Try this Curry Venison Steak Diane recipe to class up your next wild game dish.
I’m sure you’ve eaten beef with curry, but have you ever thought of trying venison with curry?
Here’s an effortless recipe of venison with curry, Venison Steak Diane. It is pretty easy and can be prepared and cooked within minutes.
Have some uninvited guests and are wondering what to cook for them? Luckily, you may have venison in your fridge. Give this recipe a try and it will not let you down. And don’t forget to serve lots of bread so your guests can mop up the curry!
Venison steak “Diane” is named after the mythological huntress, Diana. Roman mythology often portrays Diana hunting deer, therefore venison “Diane.” Impress your guests with this tid-bit while they enjoy a juicy and savory bite of Venison Steak Diane.
Recipe adapted from Hunter Angler Gardener Cook
Venison Steak Diane
- 1/2 pound piece of venison backstrap
- 2 tablespoons unsalted butter
- 1 shallot, minced
- 3 garlic cloves, minced
- 1/4 cup brandy
- 1/2 cup venison stock or beef broth
- 2 tablespoons Worcestershire sauce
- 1 tablespoon mustard
- 1 tablespoon tomato paste
- 1/4 cup heavy cream
- Minced herbs for garnish (basil, parsley, chives, etc)
- Salt the venison well and let it reach room temperature for at least 20 minutes.

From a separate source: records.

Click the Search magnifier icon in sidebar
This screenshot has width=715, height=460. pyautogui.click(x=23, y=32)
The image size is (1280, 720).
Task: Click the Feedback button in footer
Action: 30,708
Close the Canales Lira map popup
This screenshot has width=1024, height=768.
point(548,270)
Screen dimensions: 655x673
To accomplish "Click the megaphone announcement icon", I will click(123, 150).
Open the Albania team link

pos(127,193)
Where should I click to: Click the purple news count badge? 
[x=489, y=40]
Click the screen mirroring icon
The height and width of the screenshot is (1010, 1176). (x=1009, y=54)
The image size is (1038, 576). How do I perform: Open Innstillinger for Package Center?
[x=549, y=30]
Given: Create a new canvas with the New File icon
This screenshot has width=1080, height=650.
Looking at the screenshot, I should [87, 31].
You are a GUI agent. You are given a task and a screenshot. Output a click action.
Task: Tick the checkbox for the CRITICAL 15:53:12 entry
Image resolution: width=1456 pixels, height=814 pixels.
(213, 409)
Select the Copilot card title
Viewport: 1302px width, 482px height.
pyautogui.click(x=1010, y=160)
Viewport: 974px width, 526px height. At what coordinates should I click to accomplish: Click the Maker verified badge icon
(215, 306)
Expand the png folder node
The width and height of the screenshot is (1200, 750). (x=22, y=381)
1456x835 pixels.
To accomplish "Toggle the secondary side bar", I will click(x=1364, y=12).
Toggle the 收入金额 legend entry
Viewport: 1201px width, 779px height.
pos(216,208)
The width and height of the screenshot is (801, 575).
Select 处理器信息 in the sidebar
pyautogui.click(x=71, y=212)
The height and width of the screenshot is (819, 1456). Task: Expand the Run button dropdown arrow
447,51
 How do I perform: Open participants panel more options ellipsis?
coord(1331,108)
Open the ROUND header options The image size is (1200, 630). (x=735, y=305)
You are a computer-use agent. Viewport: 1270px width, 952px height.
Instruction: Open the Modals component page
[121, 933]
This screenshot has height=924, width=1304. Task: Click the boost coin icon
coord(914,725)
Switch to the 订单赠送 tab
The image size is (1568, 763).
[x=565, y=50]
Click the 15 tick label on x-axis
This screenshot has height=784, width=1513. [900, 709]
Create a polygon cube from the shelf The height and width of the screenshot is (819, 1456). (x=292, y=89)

- Heat the butter in a large saute pan over medium-high heat for about 90 seconds. Pat the venison dry with a paper towel and cook it on all sides. Turn the heat to medium so the butter doesn’t burn, and take your time. It should take about 8-10 minutes or so to get a nice brown crust on the venison without overcooking the center. Remove the venison, tent loosely with foil and set aside.
- Add the shallots to the saute pan and cook for 1 minute, then add the garlic and cook for another 30 seconds or so. Don’t let the garlic burn. Deglaze the pan with the brandy, scraping off any stuck-on bits in the pan with a wooden spoon. Let the brandy cook down almost to a glaze, then add the venison stock, tomato paste, mustard and Worcestershire sauce and stir to combine. Let this boil down until a wooden spoon dragged across the pan leaves a trail behind it that does not fill in for a second or two. This should take about 3 minutes on high heat.
- Turn off the heat and let the boiling subside. Stir in the cream until the sauce is as light as you like. Don’t let the sauce boil again or it could break.
- Slice the venison into thick medallions. If you find you have not cooked it enough, let the meat swim in the sauce for a few moments to heat through. If the venison is to your liking, pour some sauce on a plate and top with the meat. Garnish with some chopped herbs. Seasoning with chives is traditional, but basil and parsley are also nice. Serve with a big red wine, like a Cabernet Sauvignon, Carignane, Petit Verdot or Graciano.